DESCRIPTION OF THE TASK. Return all of the entries below exactly as they are given.

DATA EXTRACTS.
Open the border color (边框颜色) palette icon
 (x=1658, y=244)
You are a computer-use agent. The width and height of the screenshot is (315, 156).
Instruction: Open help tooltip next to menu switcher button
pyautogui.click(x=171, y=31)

RESPONSE TO THE EXERCISE.
Open the border color (边框颜色) palette icon
 (x=1658, y=244)
You are a computer-use agent. The width and height of the screenshot is (315, 156).
Instruction: Open help tooltip next to menu switcher button
pyautogui.click(x=171, y=31)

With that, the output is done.